Sharing confidential information between organizations while complying with GDPR is challenging, but data anonymization allows them to hide the information that identifies the owner (name, phone number, age, etc.). Therefore, organizations can share valuable attributes without putting private data at risk. 

It offers retailers in-depth insight from customer data

Retailers need well-informed and specific data to get the most out of their clients’ information. But they often struggle to get their clients’ consent for accessing and leveraging sensitive information for market research. Anonymization removes personal data and unlocks only the information that allows retailers to make business decisions. 

It facilitates fraud detection in the financial industry

The GDPR requires organizations to obtain their customers’ consent before analyzing data. Data anonymization masks customer data sufficiently so financial companies can analyze it and use it to decrease fraud risk. 

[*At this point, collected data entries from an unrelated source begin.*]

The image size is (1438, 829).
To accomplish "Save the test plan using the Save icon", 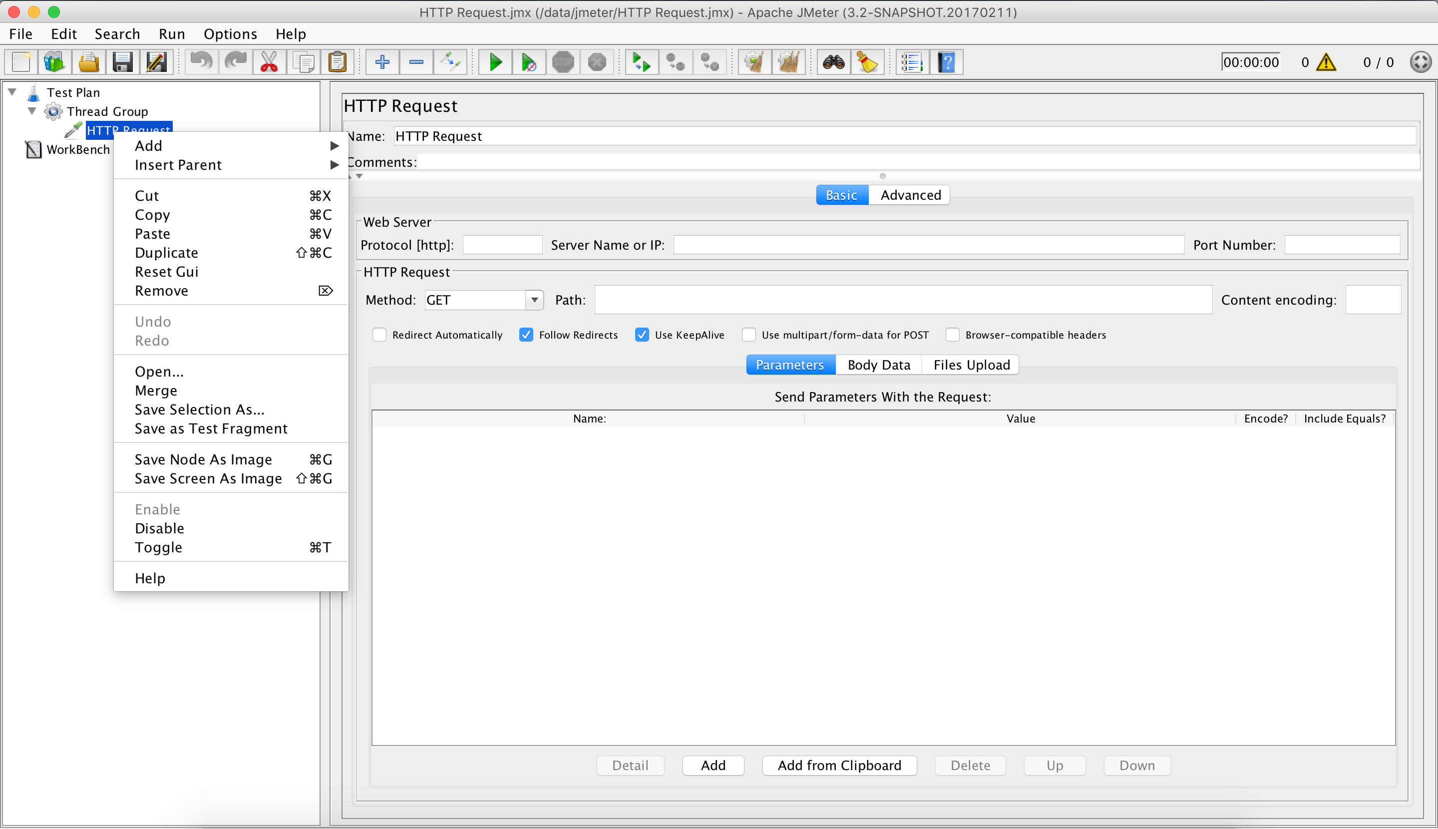I will click(122, 61).
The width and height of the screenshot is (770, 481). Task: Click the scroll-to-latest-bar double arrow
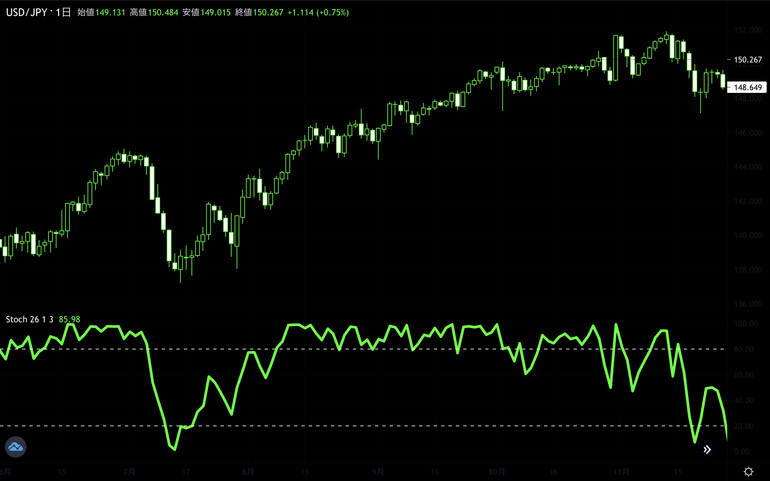click(707, 450)
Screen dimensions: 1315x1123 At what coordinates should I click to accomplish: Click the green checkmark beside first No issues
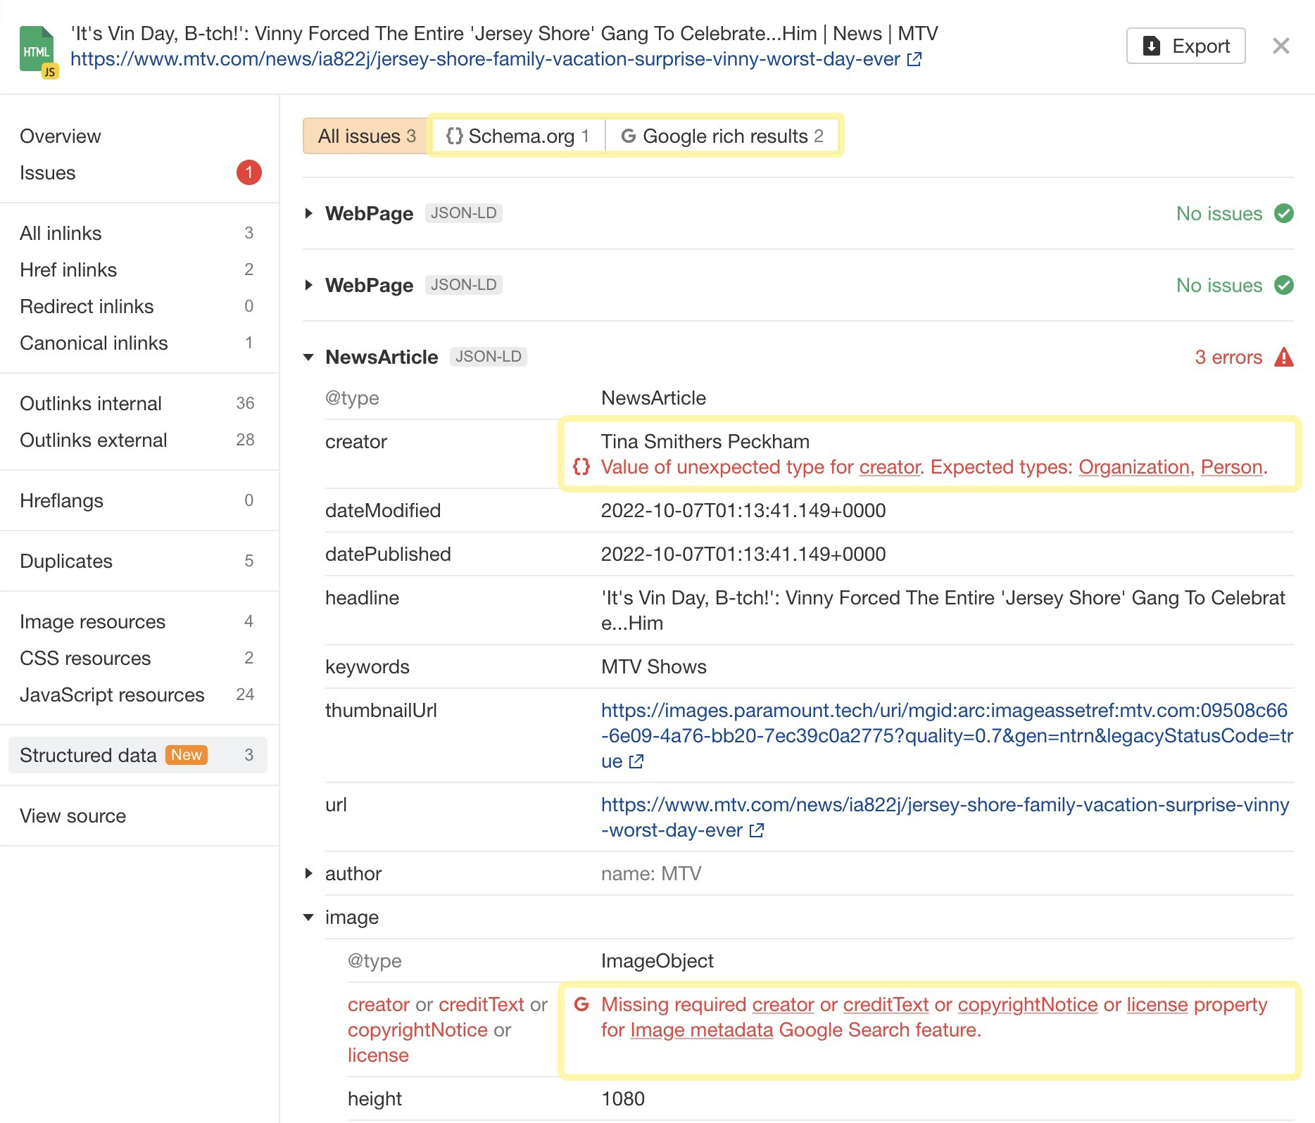(x=1285, y=214)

It provides realistic data for software testing

Software testing is essential to delivering successful software projects and products. Developers need realistic data to test their tools because only it can uncover real issues. They can use automated tools to test their programs in the initial development phases, but they need real user behavior backed into real information during the final stage. However, the GDPR prevents them from using this data in its rough form. So, they have to mask and anonymize it before processing it. 

Final words

No matter the sector you’re operating in, you can take advantage of countless opportunities to unlock the value of customer data if you use data anonymization. Often, it implies removing the bits of data you don’t need for your specific purpose. However, other times it’s more challenging, and you need to use a masking or anonymization method to mix, change, and obfuscate information in a way that makes it almost impossible to recreate the sensitive data.